Ai primi di agosto la notizia ha fatto il giro del mondo e a Londra ha trovato posto anche sulle pagine del quotidiano “Guardian”: a Firenze nel Convento di San Marco si produceva una specie di Coca-cola prima che la più celebre bevanda in circolazione fosse inventata nel 1886 ad Atlanta in Usa dal farmacista John Stith Pemberton.
La prova? un vecchio volantino scoperto dal rettore del convento, Padre Manuel Russo, nell’archivio dell’istituzione religiosa. In esso si reclamizza un “Elixir vinoso ricostituente” prodotto mescolando 10 grammi di foglie di coca della Bolivia 30 grammi di noci di cola in una base alcolica.
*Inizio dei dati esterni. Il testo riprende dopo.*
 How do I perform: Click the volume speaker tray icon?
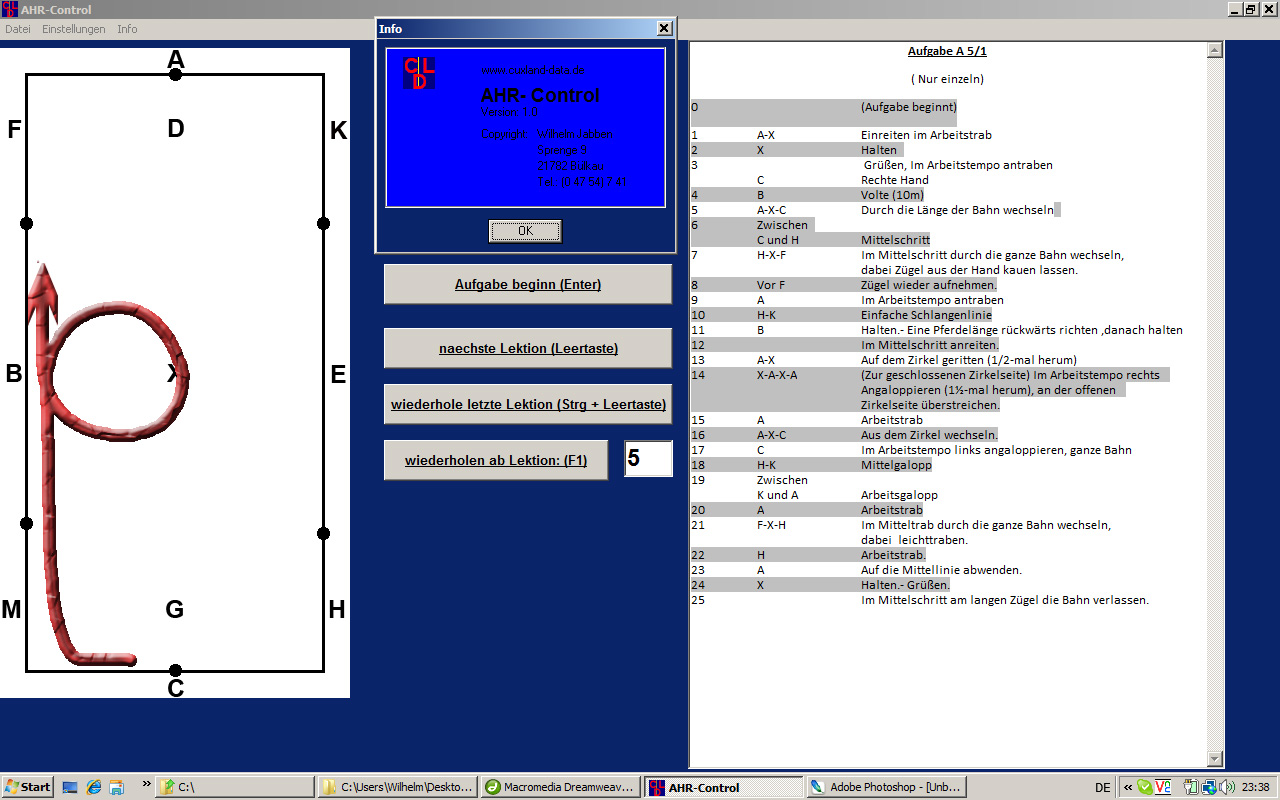coord(1227,787)
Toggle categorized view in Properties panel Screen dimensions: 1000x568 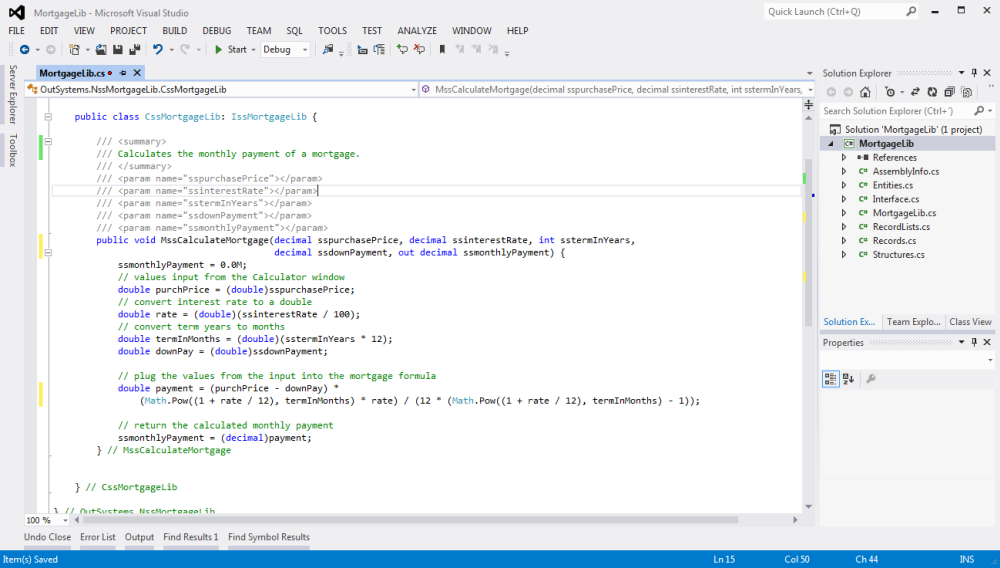[831, 379]
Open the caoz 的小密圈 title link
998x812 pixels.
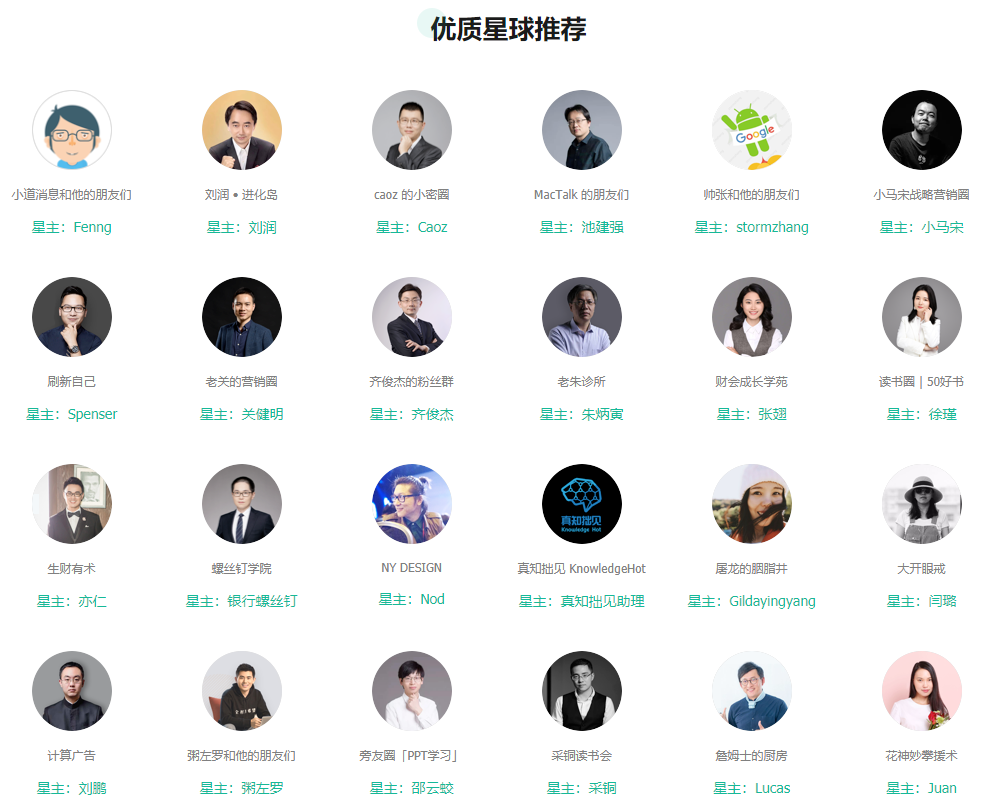click(x=412, y=195)
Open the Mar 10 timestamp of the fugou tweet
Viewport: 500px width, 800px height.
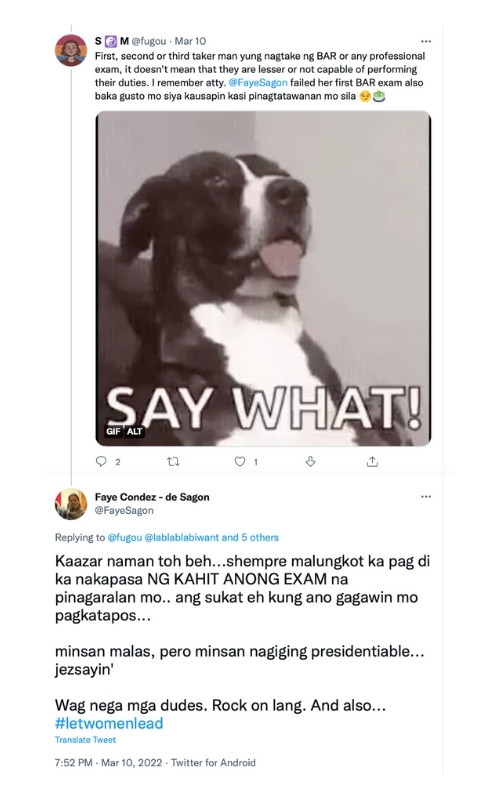click(190, 41)
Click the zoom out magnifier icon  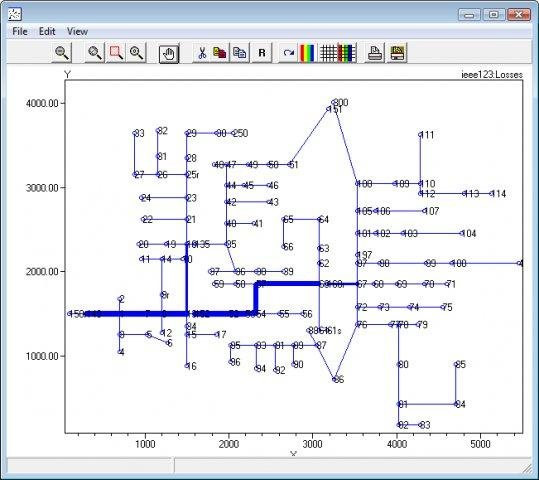click(x=62, y=53)
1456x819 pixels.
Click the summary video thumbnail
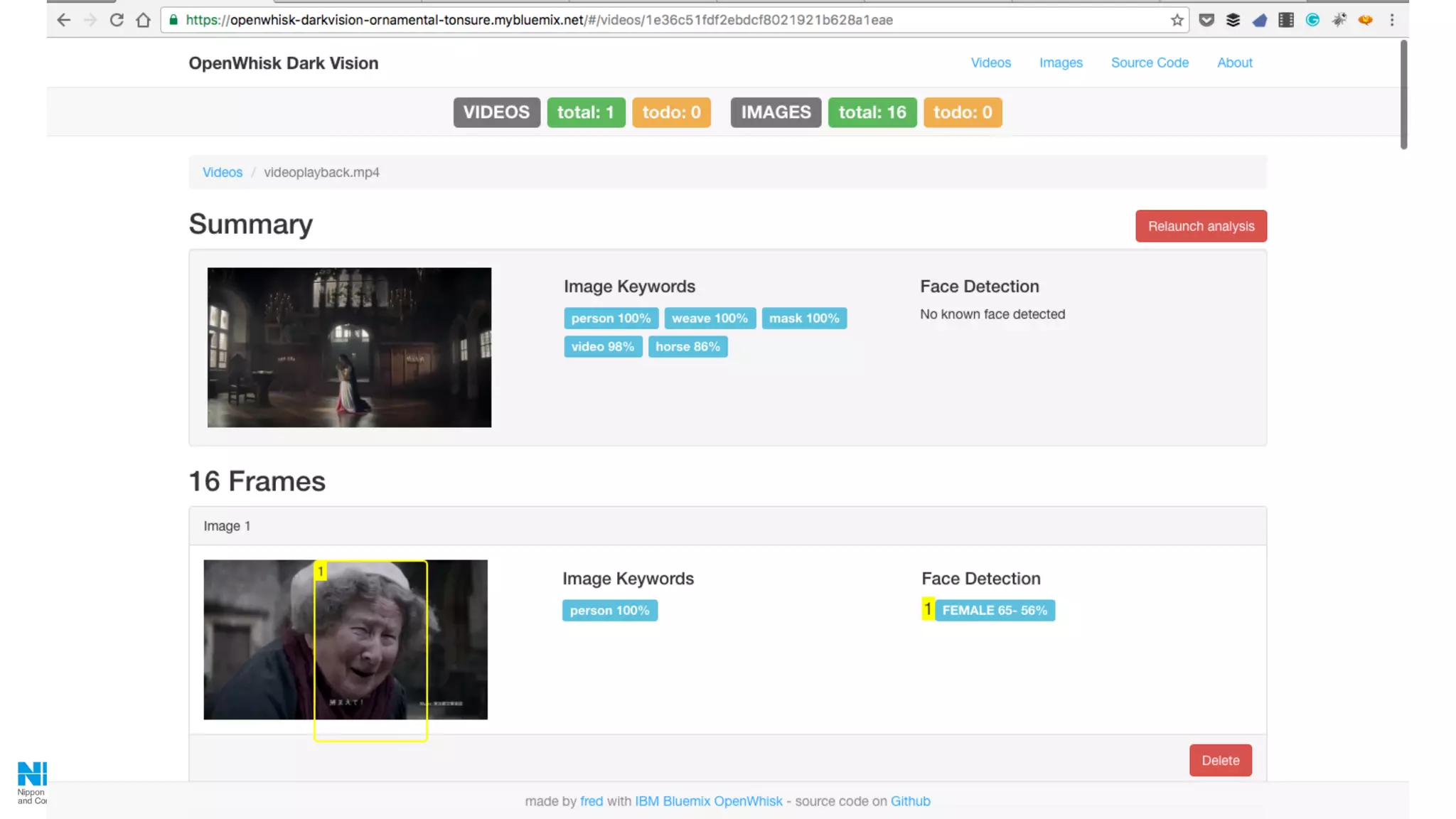click(349, 347)
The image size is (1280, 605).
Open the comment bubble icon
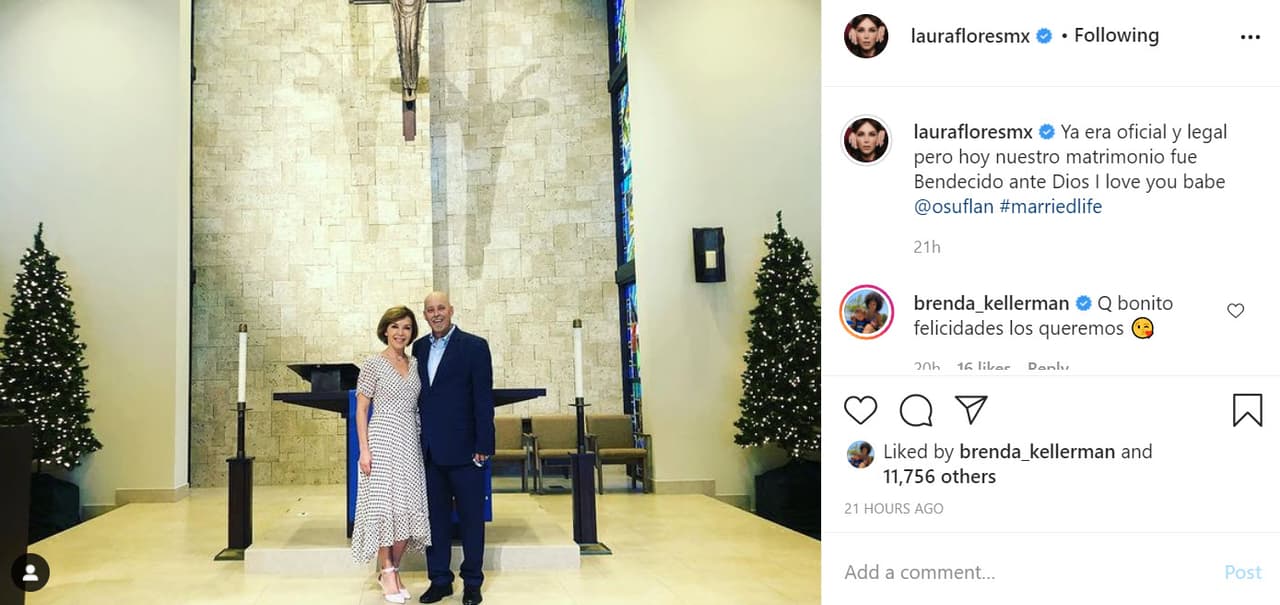pyautogui.click(x=915, y=409)

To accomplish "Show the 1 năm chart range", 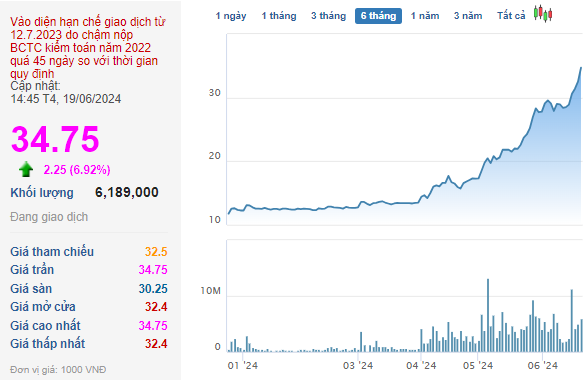I will pos(425,16).
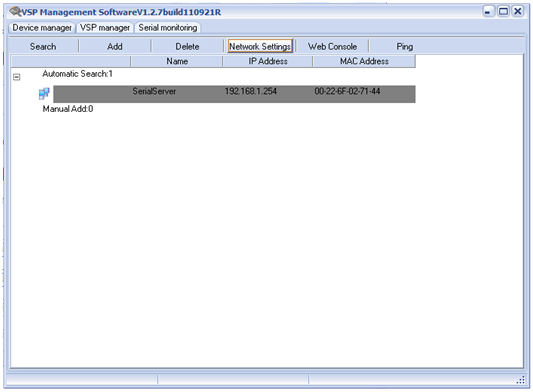
Task: Click the Search button
Action: (43, 46)
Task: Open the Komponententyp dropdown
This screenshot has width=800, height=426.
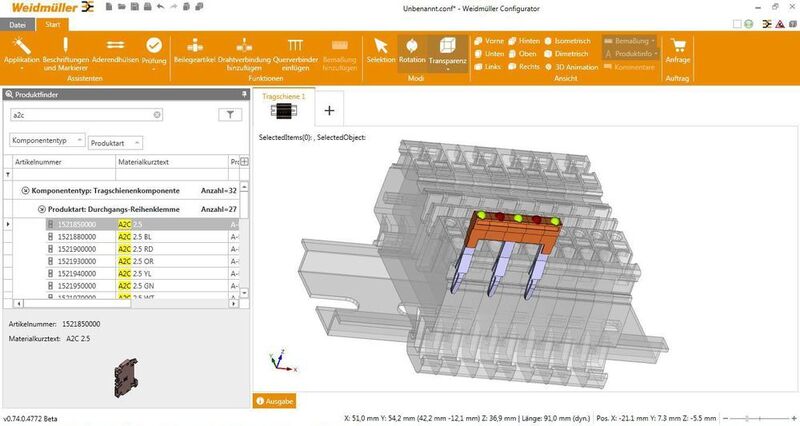Action: pyautogui.click(x=46, y=142)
“Mi sono imbattuto nell’antica pubblicità di questo elisir mentre consultavo il nostro archivio. Ho iniziato ad approfondire la documentazione conservata nel convento e ho scoperto che era uno dei prodotti più richiesti della farmacia dei frati”, ha raccontato Russo ipotizzando che gli ingredienti necessari arrivassero nel capoluogo toscano tramite i missionari presenti in America Latina e Africa.
In effetti nella sua versione originale la “French Wine Coca” messa sul mercato nel 1886 dal farmacista americano aveva anch’essa una base alcolica poi rimossa all’epoca del proibizionismo e sostituita con acqua gassata e sciroppo di zucchero.
Altro punto di contatto: al pari di Pemberton i frati fiorentini decantavano il loro elixir come un medicinale, in particolare come un rimedio rapido contro la fatica fisica e mentale, il mal di testa e la debolezza causata da malattie o vecchiaia.
Il volantino del convento ha dato la stura a commenti e discussioni sullo sviluppo di “tonici medicinali” a base di foglie di coca e noci di cola durante tutto l’Ottocento e sull’”affascinante” parallelismo tra Firenze e Atlanta, con la possibilità che i frati toscani abbiano battuto sul tempo il farmacista yankee.
Meno di 48 ore dopo la doccia fredda: si è montata la panna su un presunto nuovo primato del “Made in Italy” senza leggere per benino il volantino che in calce riporta la dicitura “telefono n. 604”. Quindi la datazione è molto successiva al fatidico 1886.
In Italia infatti le primissime reti telefoniche urbane nacquero nel 1881 e la farmacia del convento di San Marco in via Cavour 58 ebbe in assegnazione il numero 604 soltanto nel 1912 quando i prodotti a base di coca e cola erano ormai una consolidata moda mondiale e anche i frati fiorentini erano anch’essi entrati nel business.